La plupart des éditeurs algériens se sont dits satisfaits de la tenue du 23 ème Salon international du livre d’Alger(SILA) qui ferme ses portes ce samedi 10 novembre 2018 au Palais des expositions des Pins Maritimes à Alger. Selon eux, cette édition 2018 a été à la hauteur des espérances. L’organisation n’a pas enregistré de défaillance. Le public était présent en force au quotidien et les ventes étaient relativement bonnes. Preuve en est avec ces témoignages émanant d’éditeurs algériens privés et public. Le directeur des éditions APIC, Karim Cheikh trouve le dernier week-end du Sila était relativement satisfait. «  Nous avons reçu du beau monde. C’est vrai que durant le week end, il y avait un rush. Pendant la semaine, nous avons eu un public de qualité qui sait quoi acheter. Cibler entre romans, essais ou encore nouvelles. Je trouve que cette édition 2018 a été une totale réussite pour tout le monde », a-t-il dit. Abondant dans le même sens, le responsable des éditions Z-Link estime que ce 23ème SILA était fructueuse «  Nous avons constaté une forte influence. Plus grande que celle des précédentes éditions. Nous avons présenté cinq nouveautés dont une qui a remporté le prix international du meilleur manga (cycle of war). Les visiteurs jeunes et moins jeunes se sont bousculés au niveau de notre stand et ont acquis nos nouveautés. On ne peut qu’être satisfait de ce SILA 2018 qui a permis de confirmer que les Algériens s’intéressent beaucoup au livre et à la bande dessinée », a souligné Salim Brahimi.

« Un excellent retour »

Nacéra Khiat des éditions Sedia a noté qu’en général le salon s’est bien déroulé. « On avait quelques craintes un avec la crise économique. Lors de la précédente édition, nous avions senti qu’il y avait moins de mouvement. Cette année, à notre grand bonheur, Il y a eu beaucoup de monde surtout les week ends et le Premier novembre (jour férié). Sédia, qui a édité une vingtaine de titres à l’occasion du Sila, a organisé des rencontres-débats qui ont eu un excellent retour. Le public s’est intéressé à l’interactivité que nous lui avons proposée», a-t-elle relevé. Le représentant de l’Office des Publications Universitaires (OPU) Ahmed Karrouba est formel : Le bilan du Sila est des plus positifs. « Les étudiants sont venus en masse pour acquérir les ouvrages voulus. Les prix sont jugés de raisonnable par la communauté estudiantine. Ils oscillaient entre 300 et 800 dinars l’ouvrage », a-t-il précisé. Il rappellé que l’OPU détient un réseau de distribution au niveau de 48 wilayas, avec également des points de vente au niveau des universités.
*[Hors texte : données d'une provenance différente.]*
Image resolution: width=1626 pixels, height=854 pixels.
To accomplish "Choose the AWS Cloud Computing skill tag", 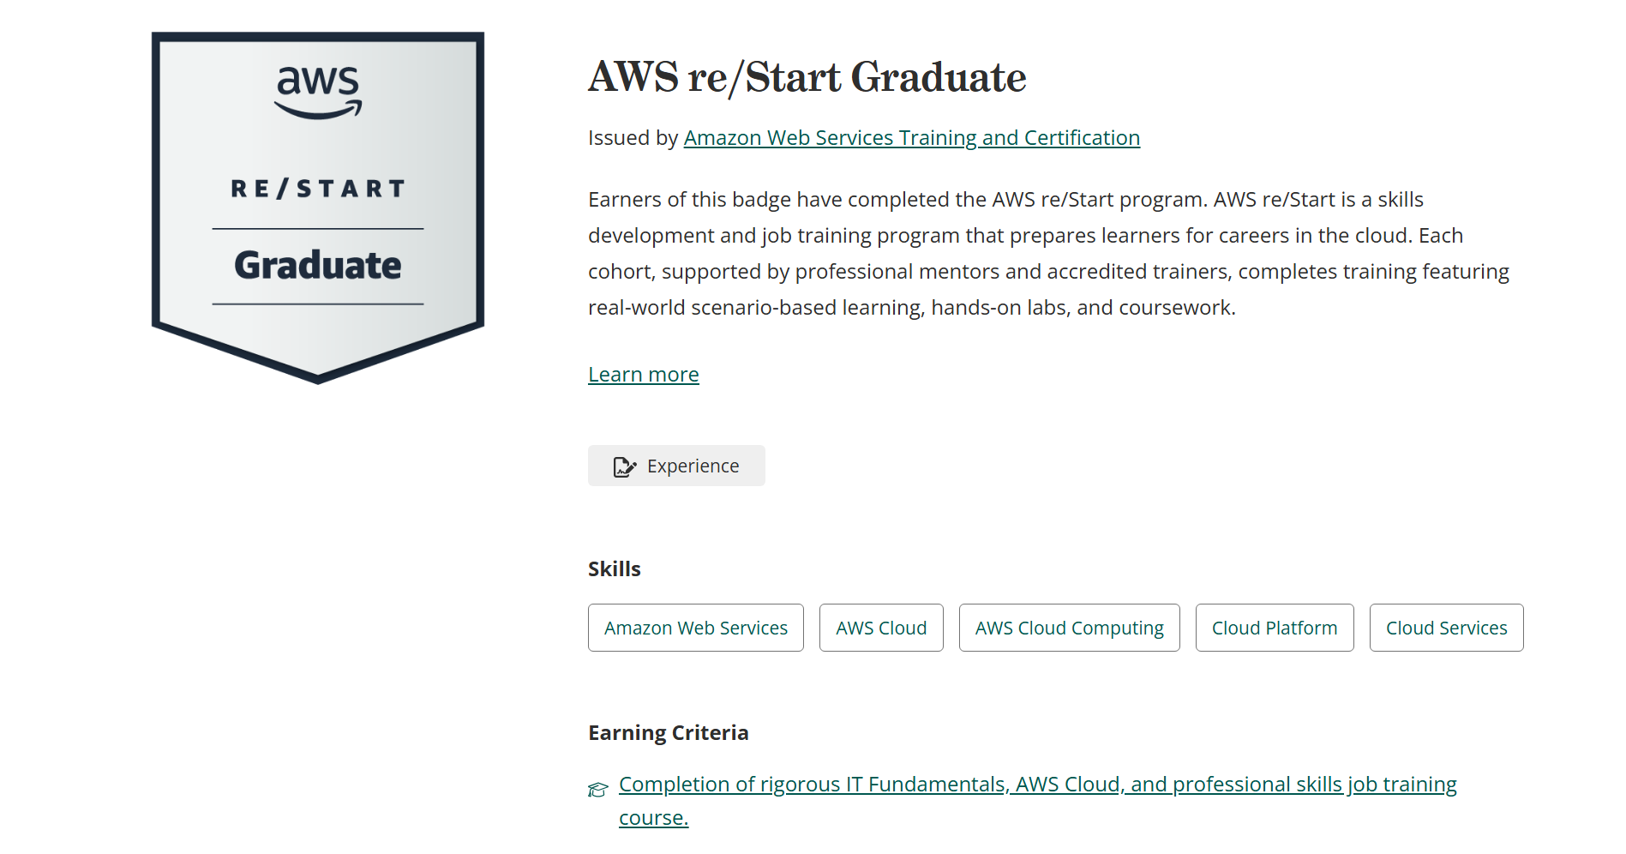I will 1069,628.
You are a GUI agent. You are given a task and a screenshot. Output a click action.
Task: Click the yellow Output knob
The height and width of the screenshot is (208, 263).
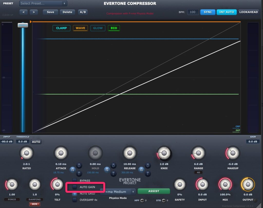[248, 184]
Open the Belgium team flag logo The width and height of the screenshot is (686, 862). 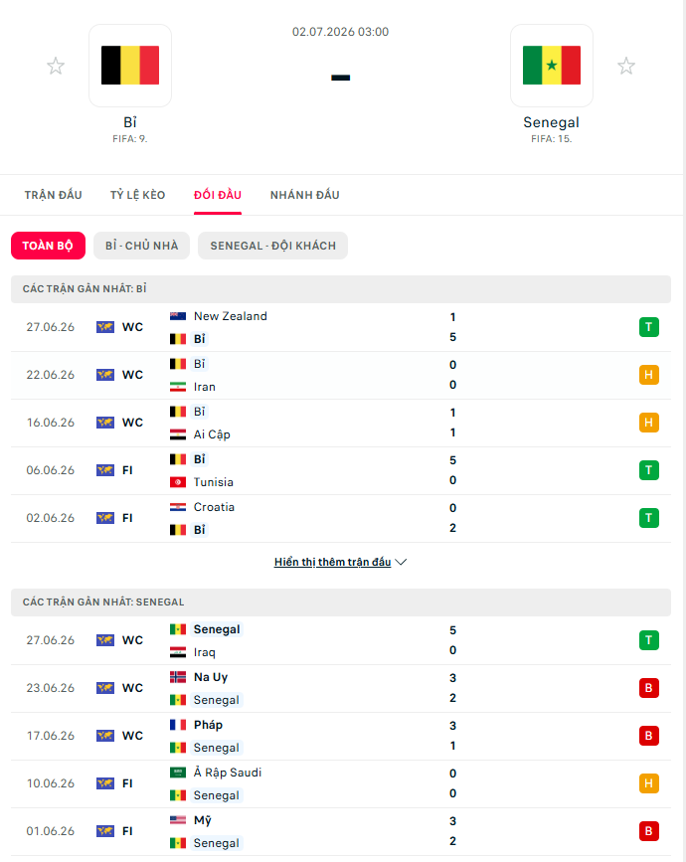(x=130, y=66)

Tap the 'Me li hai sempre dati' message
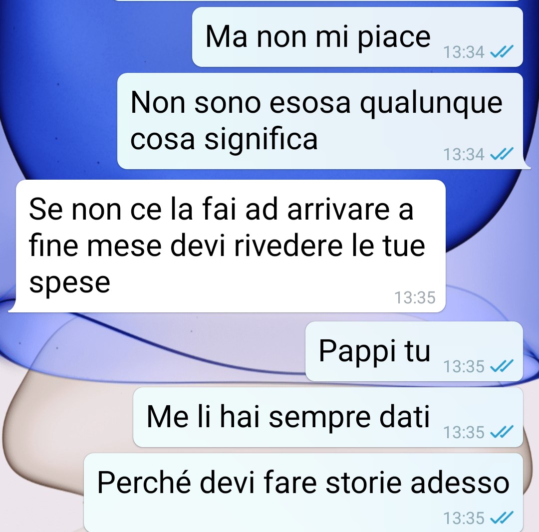[328, 417]
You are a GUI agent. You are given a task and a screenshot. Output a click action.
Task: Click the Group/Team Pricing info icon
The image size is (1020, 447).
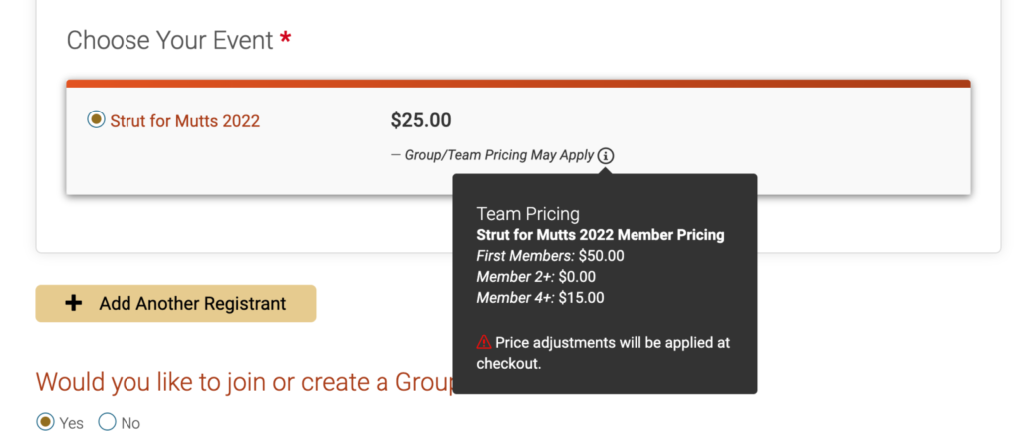point(606,156)
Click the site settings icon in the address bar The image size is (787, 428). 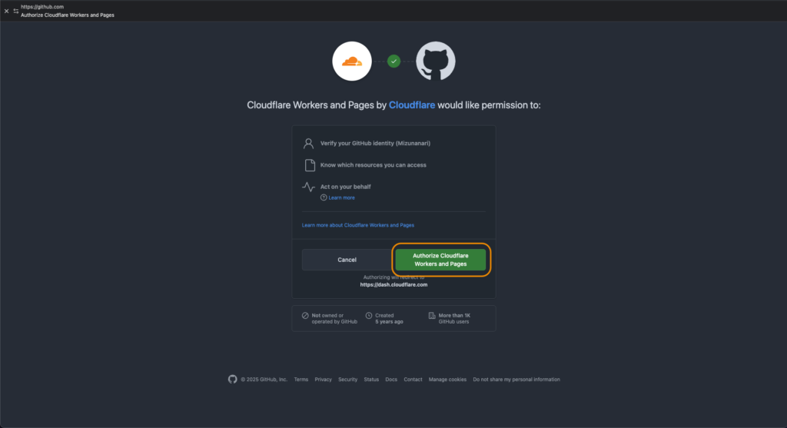(x=16, y=11)
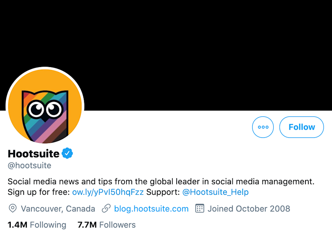The width and height of the screenshot is (332, 232).
Task: Click the Joined October 2008 text
Action: click(248, 208)
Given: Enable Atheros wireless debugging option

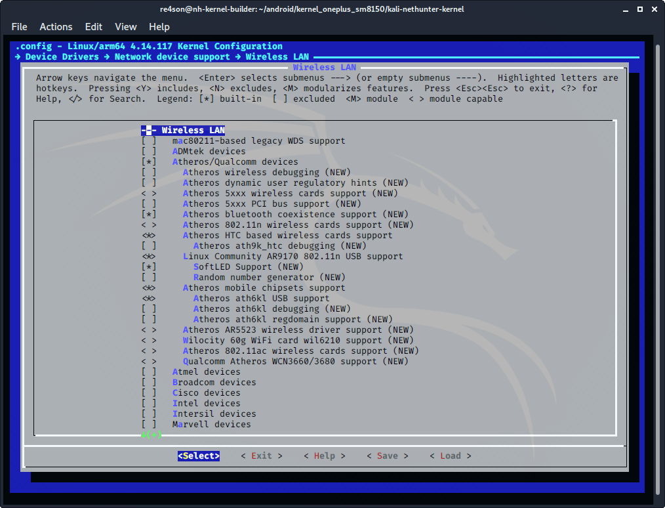Looking at the screenshot, I should [149, 172].
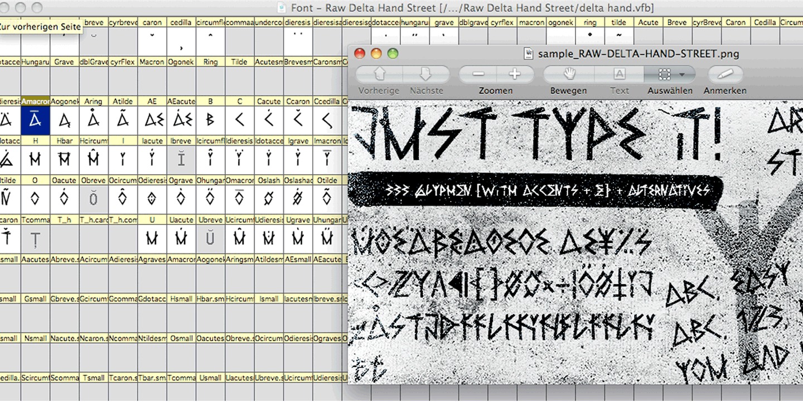This screenshot has width=803, height=402.
Task: Select the Text tool in Preview
Action: point(619,74)
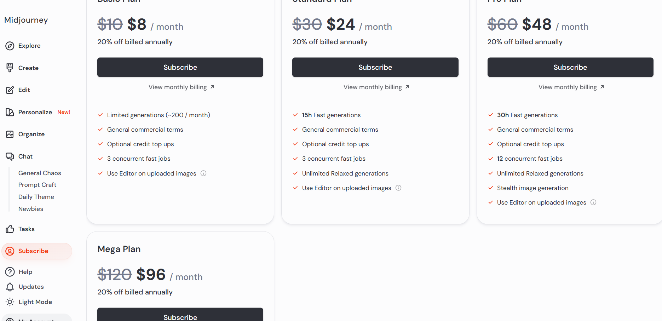Click the Help question mark icon
The width and height of the screenshot is (662, 321).
coord(10,272)
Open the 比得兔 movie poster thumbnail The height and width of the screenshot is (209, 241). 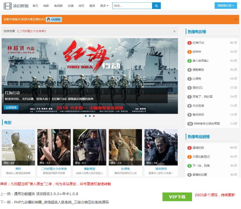pyautogui.click(x=125, y=147)
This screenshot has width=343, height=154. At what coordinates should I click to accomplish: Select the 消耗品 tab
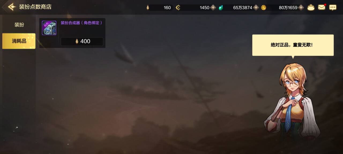click(x=19, y=41)
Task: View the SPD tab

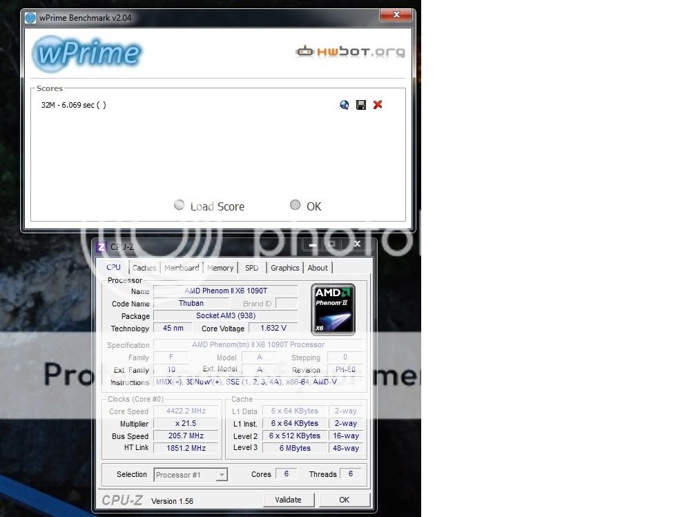Action: click(x=251, y=268)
Satisfaction à l’OPU et à l’ENAG

«Nous avons participé au salon avec pas moins de 1200 titres toutes disciplines confondues. 120 titres ont été réimprimés et 100 nouveaux titres sont sortis», a indiqué le responsable de l’OPU. Même constat au niveau de l’Entreprise Nationale des Arts Graphiques (ENAG). Le stand, selon un responsable, a enregistré une grande affluence du public au niveau. Un public venu découvrir les dernières nouveautés comme les ouvrages de Kamel Bouchama et de Abdelkader Bendameche. «A l’occasion du SILA, nous avons édités 55 nouveaux titres dont toutes disciplines confondues. Nous avons remarqué une hausse du chiffre d’affaire par rapport à l’année dernière. Une hausse de 20% par rapport à l’année dernière », a-t-il détaillé.